Approximately 30-40% of patients with pancreatic cancer present with locally advanced pancreatic cancer. Patients with locally advanced pancreatic cancer cannot be surgically resected but at the same time have no clinically detectable distant metastasis. Current treatment regimens consist of the use of neoadjuvant chemotherapy such as FOLFIRINOX, followed by stereotactic body radiation therapy. Despite slow improvements in patient outcomes, this strategy results in only approximately a third of patients being surgically resectable and an overall survival of only 10-12 months. Recently, improved understanding in the field of tumor immunology has led to progress and breakthroughs in cancer immunotherapeutic strategies. One such therapeutic strategy is immunotherapy using modulators of the immune system. Radiation therapy can act as an in-situ vaccine, increasing the expression of cell surface receptors and tumor antigen presentation and can even produce anti-tumor cytotoxic T cell response. However, optimal anti-tumor response requires an intact host’s immune system and without amplification, the anti-tumor immunity arising from radiation therapy is likely to be limited. It is hypothesized that the combination of boosting of the body’s immune responses in the presence of an increased exposure to tumor antigen will provide sufficient induction of the immune system to counter further tumor growth. IMM-101, through its activation and maturation of antigen presenting cells, and especially dendritic cells, can aid in the antigen processing and T-cell cross priming, processes that are deficient in the setting of advanced pancreatic cancer. IMM-101 immunotherapy thereby has the potential to optimize the immunogenic anti-tumor effect of radiation therapy.

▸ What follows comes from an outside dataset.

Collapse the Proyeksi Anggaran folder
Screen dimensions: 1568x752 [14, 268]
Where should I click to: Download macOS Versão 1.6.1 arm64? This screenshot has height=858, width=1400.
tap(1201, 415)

Screening, baseline, week 2/4/8/10/12/14 and 26. Following study week 26 standard FU will be performed at month 9/12/15/18/21/24/36/42/48/54 and 60.

Six intradermal injections of IMM-101 (a vaccine adjuvant containing Heat-Killed Whole Cell Mycobacterium obuense) beginning 2 weeks prior to stereotactic body radiation therapy. Between the third and fourth injection will be a four-week break. Administration of IMM-101 will be performed at week 0,2,4,8,10 and 12.